[Dataset excerpt]
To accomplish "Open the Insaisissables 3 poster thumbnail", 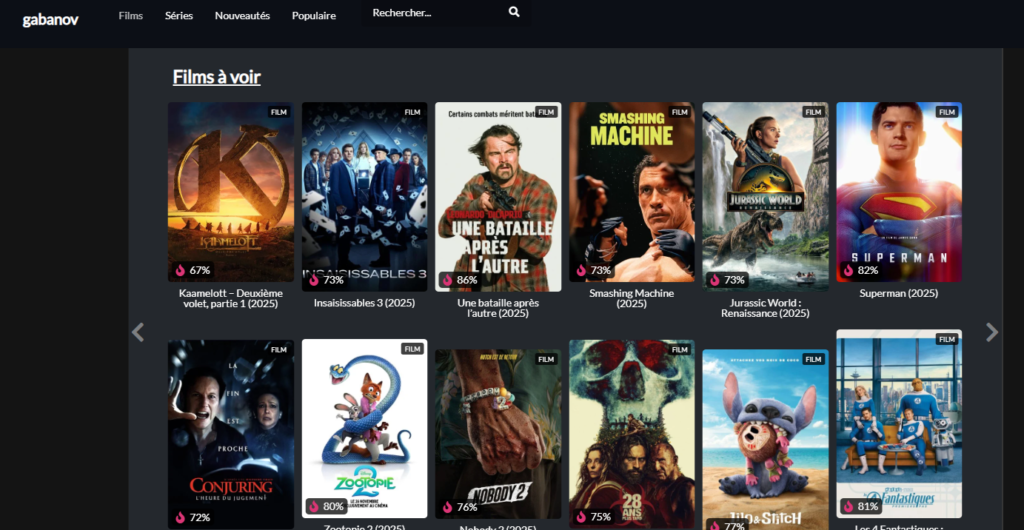I will (x=364, y=195).
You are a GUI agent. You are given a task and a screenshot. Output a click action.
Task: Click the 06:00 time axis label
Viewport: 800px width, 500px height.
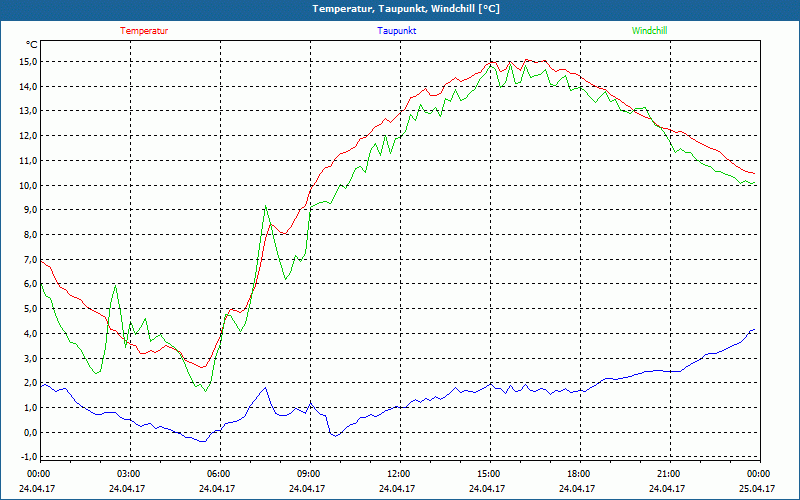(218, 474)
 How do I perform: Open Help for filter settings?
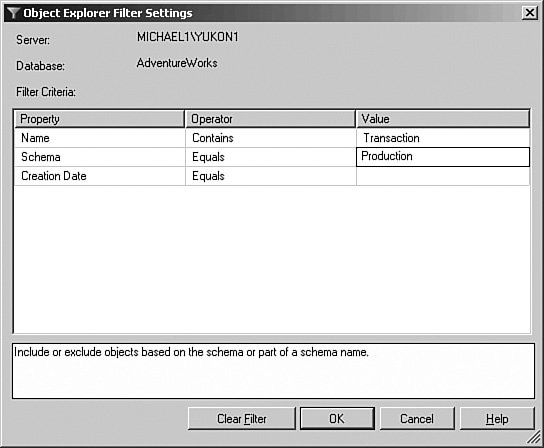coord(497,419)
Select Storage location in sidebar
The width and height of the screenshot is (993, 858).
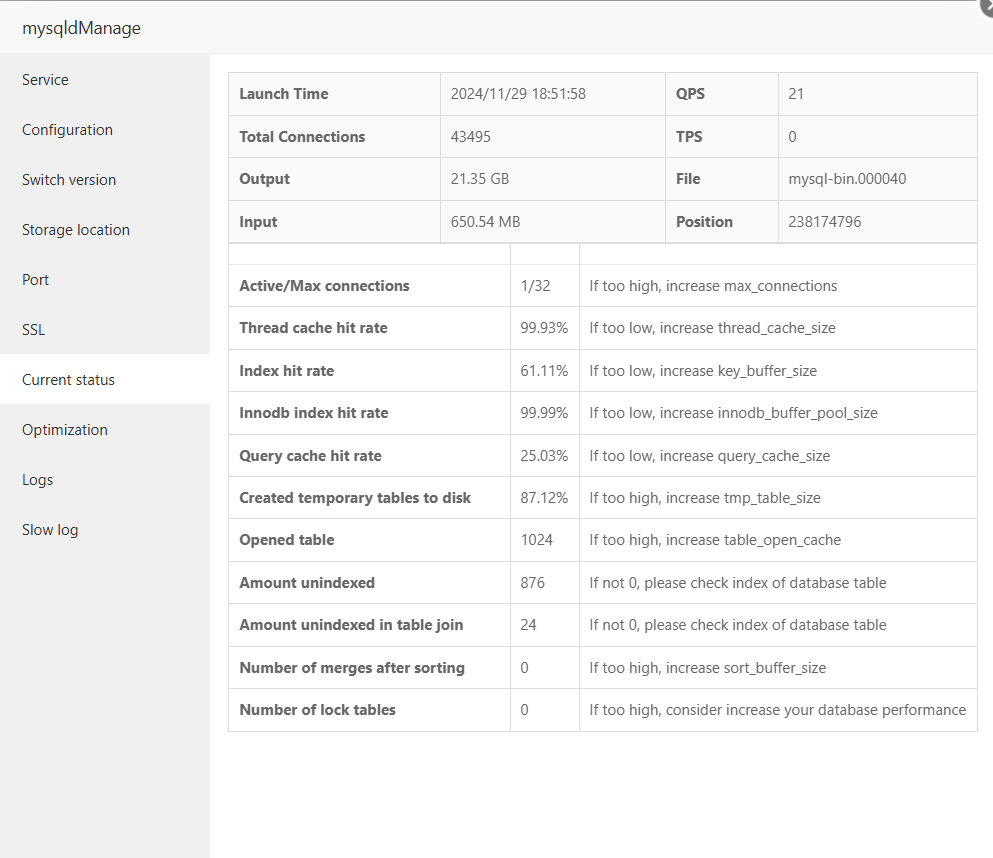coord(76,229)
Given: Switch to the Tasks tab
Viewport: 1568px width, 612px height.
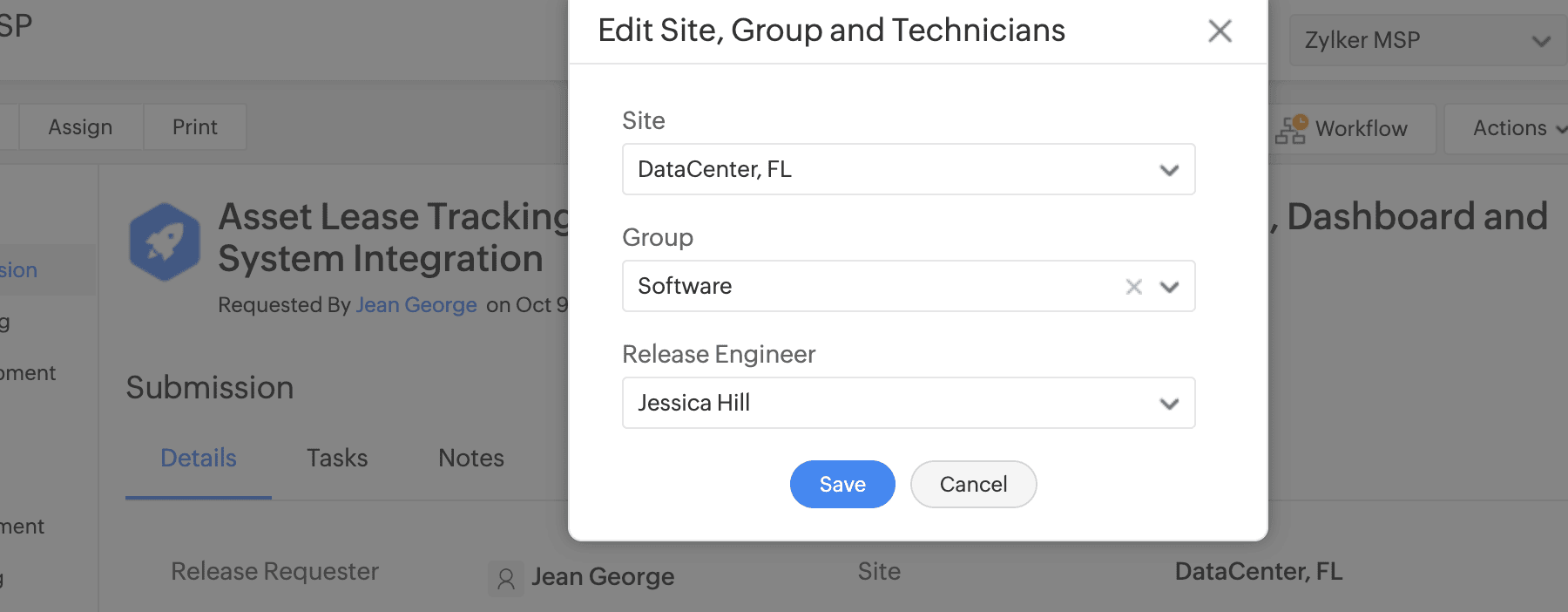Looking at the screenshot, I should coord(337,458).
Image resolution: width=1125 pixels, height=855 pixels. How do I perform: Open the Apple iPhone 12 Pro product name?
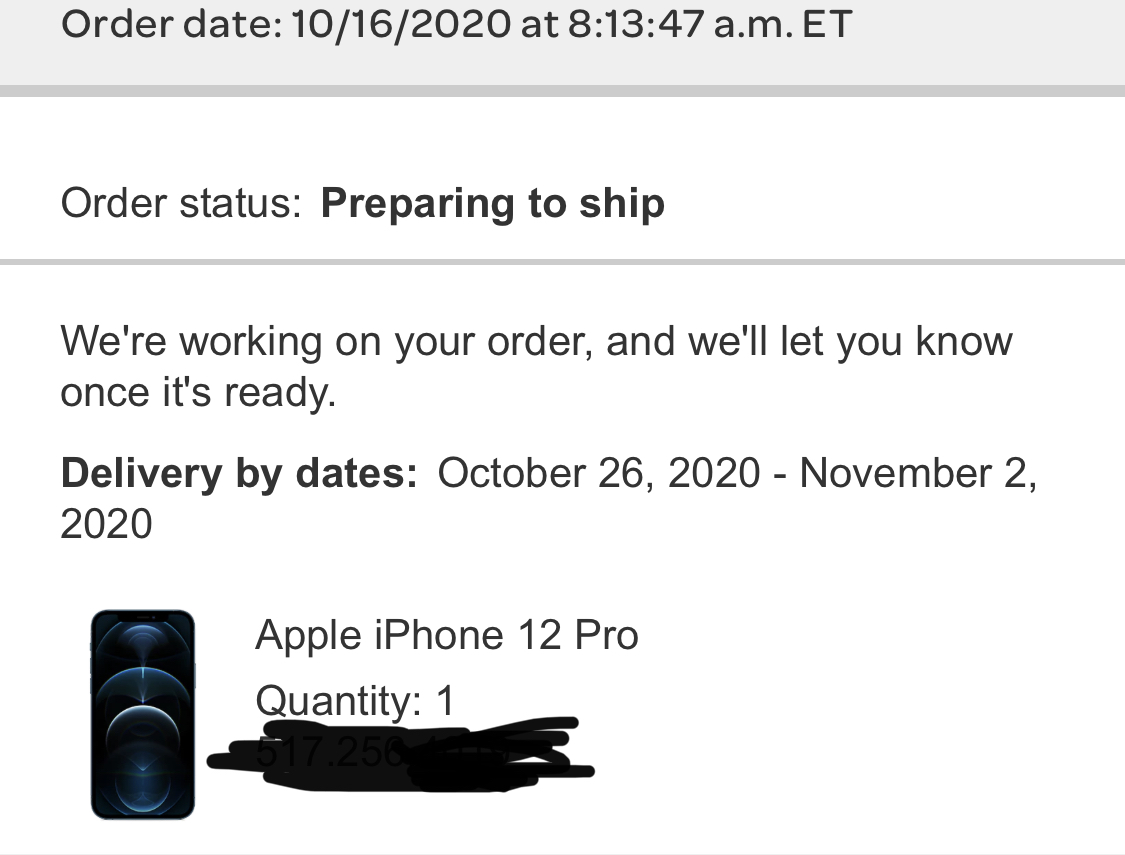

# Task brief
Render the lines of the material from the line containing "Given: Switch to the Tasks tab" through the end of the material, both included, as a JSON list of strings with one string per line and no blank lines, omitting the pictures.

# Answer to the task
[
  "Given: Switch to the Tasks tab",
  "Viewport: 1568px width, 612px height.",
  "Looking at the screenshot, I should coord(337,458).",
  "Image resolution: width=1125 pixels, height=855 pixels. How do I perform: Open the Apple iPhone 12 Pro product name?"
]